Кроме того, я ставлю под сомнение положение Розенфельда о том, что большинство пациентов с нарциссическим расстройством личности (как и пограничных пациентов) являются подходящими кандидатами для психоанализа. Я нахожу противоречия между дан­ной терапевтической рекомендацией и описаниями по крайней мере некоторых случаев, которые он приводит. В своих поздних стать­ях Розенфельд (1979а) самостоятельно приходит к выводу, что яр­ких пограничных пациентов с нарциссическим расстройством лич­ности, особенно пациентов с грубыми агрессивными чертами, не следует подвергать психоанализу. Кроме того, он предлагает суще­ственное изменение техники при работе с некоторыми нарцисси­ческими пациентами в периоды глубокой регрессии (1978).

Самое главное, я не могу согласиться с предположением Розен­фельда, характерным для всех кляйнианцев, о том, что главные этапы развития человека относятся к первому году жизни. Так, например, он утверждает: “В нарциссичных объектных отношениях всемогущество играет важнейшую роль. Объект, обычно частич­ный, например грудь, инкорпорируется посредством всемогуще­ства; это предполагает, что младенец относится к нему как к своей собственности — мать или грудь используются как контейнеры, куда всемогущественно проецируются части Я, которые неприятны, поскольку могут причинить боль или вызвать тревогу”. Это харак­терно для кляйнианцев, которые относят всякое развитие к перво­му году жизни и рассматривают любой примитивный материал как отражающий предполагаемый самый ранний уровень развития. Такой подход вызывает у меня большие сомнения.

Я, тем не менее, солидарен с Розенфельдом в его представле­нии о необходимости интерпретировать как позитивный, так и негативный перенос нарциссических пациентов. Особенно важно, с моей точки зрения, то, что он выделил отдельную группу нар­циссических пациентов, у которых грандиозное Я смешивает в себе агрессивные и либидинальные влечения. Я также ценю его клини­ческие описания нарциссического переноса. Хотя мой подход к этим видам переноса не таков, как у Розенфельда, мои интерпре­тации во многом основаны на его рабочих описаниях.
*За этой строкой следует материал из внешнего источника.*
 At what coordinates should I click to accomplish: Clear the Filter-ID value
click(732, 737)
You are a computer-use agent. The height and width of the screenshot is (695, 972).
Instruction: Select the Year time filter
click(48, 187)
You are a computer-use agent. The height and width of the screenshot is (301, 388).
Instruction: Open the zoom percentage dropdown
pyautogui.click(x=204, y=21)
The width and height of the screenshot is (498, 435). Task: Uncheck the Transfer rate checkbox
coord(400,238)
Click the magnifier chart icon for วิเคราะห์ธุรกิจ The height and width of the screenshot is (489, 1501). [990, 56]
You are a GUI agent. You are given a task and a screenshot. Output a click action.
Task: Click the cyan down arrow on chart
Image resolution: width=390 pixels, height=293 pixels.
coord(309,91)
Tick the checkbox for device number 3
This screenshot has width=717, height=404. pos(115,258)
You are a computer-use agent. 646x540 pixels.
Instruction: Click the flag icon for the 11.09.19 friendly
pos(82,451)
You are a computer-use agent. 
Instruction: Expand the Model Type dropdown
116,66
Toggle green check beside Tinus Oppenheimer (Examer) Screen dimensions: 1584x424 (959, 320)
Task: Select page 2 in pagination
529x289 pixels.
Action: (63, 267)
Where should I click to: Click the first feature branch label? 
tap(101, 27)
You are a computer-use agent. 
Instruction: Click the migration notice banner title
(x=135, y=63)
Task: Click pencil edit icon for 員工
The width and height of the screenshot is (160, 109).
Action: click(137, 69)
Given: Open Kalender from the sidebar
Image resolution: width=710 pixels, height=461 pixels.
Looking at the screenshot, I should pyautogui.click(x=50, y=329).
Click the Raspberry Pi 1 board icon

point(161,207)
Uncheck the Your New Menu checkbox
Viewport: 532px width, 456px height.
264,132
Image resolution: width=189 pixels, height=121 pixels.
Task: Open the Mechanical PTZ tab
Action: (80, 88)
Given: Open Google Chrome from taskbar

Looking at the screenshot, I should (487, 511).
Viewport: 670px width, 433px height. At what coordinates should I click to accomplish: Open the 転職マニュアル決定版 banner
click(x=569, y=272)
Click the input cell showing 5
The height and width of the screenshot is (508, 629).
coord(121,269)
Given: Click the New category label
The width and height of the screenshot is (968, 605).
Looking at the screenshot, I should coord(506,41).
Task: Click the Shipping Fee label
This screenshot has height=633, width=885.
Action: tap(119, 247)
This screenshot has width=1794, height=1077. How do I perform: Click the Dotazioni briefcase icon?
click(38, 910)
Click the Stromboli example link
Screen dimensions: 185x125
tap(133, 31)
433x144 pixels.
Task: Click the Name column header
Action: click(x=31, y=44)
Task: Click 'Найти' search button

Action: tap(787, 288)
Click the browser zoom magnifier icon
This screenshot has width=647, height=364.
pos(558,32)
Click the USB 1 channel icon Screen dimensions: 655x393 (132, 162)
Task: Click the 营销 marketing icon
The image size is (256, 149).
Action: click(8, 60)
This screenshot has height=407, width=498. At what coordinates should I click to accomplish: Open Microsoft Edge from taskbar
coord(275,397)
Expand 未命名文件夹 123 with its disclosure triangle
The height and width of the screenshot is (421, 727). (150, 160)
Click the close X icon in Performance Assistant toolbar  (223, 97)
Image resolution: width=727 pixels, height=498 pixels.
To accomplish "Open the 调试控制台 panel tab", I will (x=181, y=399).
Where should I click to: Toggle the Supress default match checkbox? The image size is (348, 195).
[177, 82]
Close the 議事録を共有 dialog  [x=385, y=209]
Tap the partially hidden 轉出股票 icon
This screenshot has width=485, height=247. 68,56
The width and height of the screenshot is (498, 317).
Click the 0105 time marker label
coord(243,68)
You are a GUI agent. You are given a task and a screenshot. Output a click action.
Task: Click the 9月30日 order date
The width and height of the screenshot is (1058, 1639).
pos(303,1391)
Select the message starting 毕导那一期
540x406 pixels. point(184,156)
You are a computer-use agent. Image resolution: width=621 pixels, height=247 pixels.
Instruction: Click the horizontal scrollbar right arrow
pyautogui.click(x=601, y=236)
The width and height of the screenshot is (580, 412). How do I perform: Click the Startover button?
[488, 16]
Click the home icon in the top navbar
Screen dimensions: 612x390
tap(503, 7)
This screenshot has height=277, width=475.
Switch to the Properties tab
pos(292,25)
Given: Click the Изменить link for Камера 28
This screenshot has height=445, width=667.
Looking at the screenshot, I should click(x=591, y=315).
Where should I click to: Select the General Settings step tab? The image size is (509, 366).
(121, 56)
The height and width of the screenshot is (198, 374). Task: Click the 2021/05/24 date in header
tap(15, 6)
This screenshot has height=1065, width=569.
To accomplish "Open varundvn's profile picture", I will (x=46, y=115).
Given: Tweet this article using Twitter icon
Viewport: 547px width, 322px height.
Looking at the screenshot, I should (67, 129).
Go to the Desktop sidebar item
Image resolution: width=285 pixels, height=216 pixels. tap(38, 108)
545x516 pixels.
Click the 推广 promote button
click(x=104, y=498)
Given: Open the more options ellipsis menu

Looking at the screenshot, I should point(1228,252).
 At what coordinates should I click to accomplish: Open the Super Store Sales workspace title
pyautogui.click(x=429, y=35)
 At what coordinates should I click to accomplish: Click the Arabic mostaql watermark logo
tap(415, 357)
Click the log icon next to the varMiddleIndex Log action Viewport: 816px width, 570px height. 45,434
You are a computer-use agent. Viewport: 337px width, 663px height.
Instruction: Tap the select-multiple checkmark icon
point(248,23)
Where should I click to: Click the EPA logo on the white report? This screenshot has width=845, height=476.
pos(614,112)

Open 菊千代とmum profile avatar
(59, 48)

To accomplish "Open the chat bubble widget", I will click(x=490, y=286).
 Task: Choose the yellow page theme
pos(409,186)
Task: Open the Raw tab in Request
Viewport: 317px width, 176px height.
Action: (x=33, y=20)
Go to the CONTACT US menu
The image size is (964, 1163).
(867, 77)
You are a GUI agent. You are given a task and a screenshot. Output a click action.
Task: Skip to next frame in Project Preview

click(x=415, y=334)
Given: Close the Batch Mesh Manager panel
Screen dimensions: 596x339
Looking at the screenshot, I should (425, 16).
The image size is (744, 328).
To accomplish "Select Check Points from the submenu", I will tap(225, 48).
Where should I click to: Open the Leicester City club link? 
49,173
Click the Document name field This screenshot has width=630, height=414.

В моем техническом подходе, в отличие от подхода Розенфель­да, терапевт обращает главное внимание на то, что материал говорит о переносе. При этом я не делаю попытки немедленно най­ти генетические корни; фактически, чем примитивнее материал, тем с большей осторожностью следует относиться к генетической реконструкции, поскольку при таком уровне регрессии происходит интрапсихическая реструктурализация и смешение фантазий, про­исходящих из разных источников.

В отличие от техник кляйнианцев, я обращаю большее внима­ние на участие пациента в аналитическом исследовании. Я неохотно “обучаю” пациентов моим теориям и постепенно, намного осторож­нее, чем последователи Кляйн, предлагаю пациенту расширить границы осознания бессознательного материала. Пациенты быст­ро учатся языку и теориям аналитика; и тут возникают проблемы, поскольку пациенты начинают поставлять аналитику материал, который “подтверждает” теорию любого рода. Эти проблемы осо­бенно сильно проявляются в рамках авторитарных типов интерпре­тации, свойственных школе Мелани Кляйн. И, разумеется, как указывал сам Розенфельд, нарциссические пациенты рады поболь­ше узнать о теориях аналитика, чтобы потом использовать их для защиты.